Doc. 8250

28 October 1998

Unidroit Convention on stolen or illegally exported cultural objects

Recommendation 1372 (1998)

Reply from the Committee of Ministers

adopted at the 645th meeting of the Ministers’ Deputies (15 and 18 October 1998)

The Committee of Ministers has noted with interest Recommendation 1372 on the Unidroit Convention on stolen or illegally exported cultural objects, adopted by the Parliamentary Assembly on 26 May 1998. The Deputies drew the recommendation to the attention of member States' governments at their 634th meeting (3-4 June 1998).

The Committee of Ministers draws the Parliamentary Assembly's attention to the terms of reference given to the Cultural Heritage Committee at the Deputies' 573rd meeting from 9–11 September 1996, which were "to promote dialogue between the states, European institutions and international organisations involved in combating illicit trafficking in works of art and protecting moveable heritage items, and to present it with any appropriate proposal with a view to establishing close co-operation between member States in liaison with the European institutions and international governmental and non-governmental organisations concerned".

The Cultural Heritage Committee is currently carrying out this mandate by organising a series of sectoral meetings which will culminate in an international forum. A high level policy meeting, under the auspices of the cultural and natural heritage campaign in 1999 and 2000, will provide an opportunity to consider the political aspects of the issue and whether it would be appropriate to propose to the Committee of Ministers the establishment of a regular intergovernmental dialogue on the subject.

The Committee of Ministers also recalls that in the legal field it has long been concerned with protecting cultural property against any criminal or other forms of illicit conduct. Over the years numerous initiatives have been launched in this field. One of these was the 13th colloquy on European law held in Delphi in 1983 on the international legal protection of cultural property. Although many years have since elapsed, it can rightly be said that the work of this colloquy represented a milestone.

Another step was taken in the late 1970s with the establishment of a committee of experts to draw up a legal instrument to deal with this issue. This led to the opening for signature, in Delphi in 1985, of the European Convention on offences relating to cultural property, which was signed by Cyprus, Greece, Italy, Liechtenstein, Portugal and Turkey, but was not ratified. This setback resulted from the convention's failure to deal with the acquisition of stolen property in good faith, an issue which was – and still is – at the centre of any attempts to encourage the protection of cultural property.

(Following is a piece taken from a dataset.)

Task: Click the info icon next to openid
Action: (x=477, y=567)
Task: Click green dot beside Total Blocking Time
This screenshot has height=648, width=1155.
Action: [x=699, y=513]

The issue was therefore subsequently taken up by Unidroit, which, with great skill and with Council of Europe assistance, drafted a convention with global coverage. The Committee of Ministers is therefore ready to do all it can to give political encouragement to the Unidroit convention and to the systematic implementation of all its provisions.

Finally, the Committee of Ministers wishes to point out that to a certain extent the current intergovernmental activities undertaken under its auspices in the criminal field in general, and those of corruption and organised crime in particular, reflect the Assembly's concerns. However, the Committee of Ministers' current priorities, as laid down by the Second Summit, do not leave much scope for a more specific activity. Moreover, notwithstanding the importance that it attaches to this issue, the Committee of Ministers has to acknowledge that its priorities regarding crime policy are currently focussed on other areas, as can be seen in its Recommendation No. R (96) 8 to member States on crime policy in Europe in a time of change.